Where a simple sentence will do, is: “I was so happy. “”Oh he is so solitary! “” What a strange thing is life. “Lucy Barton in particular, the narrator – again – of Strout’s new novel,” Oh William !, “ announces his reactions with the vocabulary of an ordinary person. Its exclamation marks (there are many) are the little spikes of intensity that our emotions go through every day. Strout does not dress the tongue of a tuxedo when a wool sweater will suffice. Other novelists must scold themselves when they see what Strout does without any sticky pyrotechnics. Direct goes down so easily and feels so refreshing.

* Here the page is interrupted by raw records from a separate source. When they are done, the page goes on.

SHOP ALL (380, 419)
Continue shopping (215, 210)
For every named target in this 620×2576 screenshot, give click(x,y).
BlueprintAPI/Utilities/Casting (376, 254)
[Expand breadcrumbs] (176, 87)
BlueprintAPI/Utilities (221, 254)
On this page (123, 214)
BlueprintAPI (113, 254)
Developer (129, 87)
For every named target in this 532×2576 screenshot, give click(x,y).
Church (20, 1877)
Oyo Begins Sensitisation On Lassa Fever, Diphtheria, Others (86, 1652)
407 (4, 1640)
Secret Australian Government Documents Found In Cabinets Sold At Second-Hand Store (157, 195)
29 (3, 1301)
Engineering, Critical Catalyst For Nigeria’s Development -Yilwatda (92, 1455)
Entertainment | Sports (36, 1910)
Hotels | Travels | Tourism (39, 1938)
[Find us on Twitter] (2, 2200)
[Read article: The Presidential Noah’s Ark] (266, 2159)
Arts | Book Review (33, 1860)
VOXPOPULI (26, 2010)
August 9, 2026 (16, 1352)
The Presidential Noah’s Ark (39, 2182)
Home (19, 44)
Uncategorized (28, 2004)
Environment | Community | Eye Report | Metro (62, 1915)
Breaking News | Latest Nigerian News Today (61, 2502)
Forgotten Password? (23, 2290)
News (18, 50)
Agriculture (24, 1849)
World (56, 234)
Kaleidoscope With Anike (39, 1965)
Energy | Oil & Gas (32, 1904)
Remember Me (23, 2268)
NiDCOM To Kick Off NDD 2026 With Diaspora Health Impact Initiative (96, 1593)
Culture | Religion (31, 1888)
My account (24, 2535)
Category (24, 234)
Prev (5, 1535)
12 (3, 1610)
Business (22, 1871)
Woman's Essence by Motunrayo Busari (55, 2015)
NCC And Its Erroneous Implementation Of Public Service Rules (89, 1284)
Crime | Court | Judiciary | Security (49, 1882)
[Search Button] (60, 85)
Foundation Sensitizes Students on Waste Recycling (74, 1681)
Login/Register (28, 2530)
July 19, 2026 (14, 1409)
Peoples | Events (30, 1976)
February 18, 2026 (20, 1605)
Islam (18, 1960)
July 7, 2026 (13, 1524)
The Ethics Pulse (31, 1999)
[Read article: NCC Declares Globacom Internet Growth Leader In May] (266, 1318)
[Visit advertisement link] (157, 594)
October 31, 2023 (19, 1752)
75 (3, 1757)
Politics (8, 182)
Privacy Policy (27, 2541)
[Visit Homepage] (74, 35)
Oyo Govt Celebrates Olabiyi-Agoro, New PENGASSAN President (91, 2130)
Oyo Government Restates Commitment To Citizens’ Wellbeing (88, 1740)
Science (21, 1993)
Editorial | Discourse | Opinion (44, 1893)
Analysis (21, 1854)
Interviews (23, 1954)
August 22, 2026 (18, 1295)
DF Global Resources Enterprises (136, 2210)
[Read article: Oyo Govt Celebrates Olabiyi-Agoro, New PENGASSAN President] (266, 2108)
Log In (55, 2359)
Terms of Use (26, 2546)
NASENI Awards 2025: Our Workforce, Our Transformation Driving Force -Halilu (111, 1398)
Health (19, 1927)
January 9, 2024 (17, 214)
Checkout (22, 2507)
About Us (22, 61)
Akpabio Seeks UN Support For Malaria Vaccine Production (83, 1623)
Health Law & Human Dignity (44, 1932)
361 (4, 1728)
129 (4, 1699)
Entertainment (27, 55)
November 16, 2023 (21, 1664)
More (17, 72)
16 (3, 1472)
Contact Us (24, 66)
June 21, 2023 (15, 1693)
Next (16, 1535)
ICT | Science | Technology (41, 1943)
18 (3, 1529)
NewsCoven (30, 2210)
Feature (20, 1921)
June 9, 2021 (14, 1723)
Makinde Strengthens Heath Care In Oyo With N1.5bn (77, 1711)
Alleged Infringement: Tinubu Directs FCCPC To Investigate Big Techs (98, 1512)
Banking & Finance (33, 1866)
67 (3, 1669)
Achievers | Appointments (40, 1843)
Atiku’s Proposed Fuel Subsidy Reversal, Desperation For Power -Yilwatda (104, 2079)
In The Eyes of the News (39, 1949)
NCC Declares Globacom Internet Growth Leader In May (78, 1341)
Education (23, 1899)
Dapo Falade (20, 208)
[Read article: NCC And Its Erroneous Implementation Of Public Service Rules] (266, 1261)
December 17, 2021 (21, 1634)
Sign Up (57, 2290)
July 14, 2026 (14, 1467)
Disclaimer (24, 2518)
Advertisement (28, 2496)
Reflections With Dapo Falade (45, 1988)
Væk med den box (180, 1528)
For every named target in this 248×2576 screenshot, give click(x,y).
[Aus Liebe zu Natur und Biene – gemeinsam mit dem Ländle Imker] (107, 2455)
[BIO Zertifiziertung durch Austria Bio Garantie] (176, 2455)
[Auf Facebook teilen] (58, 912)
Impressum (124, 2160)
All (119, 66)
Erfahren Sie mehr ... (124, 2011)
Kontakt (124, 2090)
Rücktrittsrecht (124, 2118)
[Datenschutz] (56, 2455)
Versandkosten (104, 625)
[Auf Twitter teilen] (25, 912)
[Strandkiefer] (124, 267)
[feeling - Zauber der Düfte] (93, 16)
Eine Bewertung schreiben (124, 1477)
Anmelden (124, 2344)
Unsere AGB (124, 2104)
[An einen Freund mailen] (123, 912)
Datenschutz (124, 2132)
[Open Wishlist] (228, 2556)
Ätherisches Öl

All this makes it possible to read “Oh William! Like coming home with a sensitivity so intelligently deployed that it might go unnoticed. This is the third in a series of novels (following “My name is Lucy BartonAnd “Anything Is Possible”) revolving around the Illinois-born daughter of emotionally inaccessible parents, raised in an unheated garage but now settled among the fruits of success as a novelist in New York City. (This may be the only novel about a novelist who doesn’t care at all about her writing, editing, or profession.)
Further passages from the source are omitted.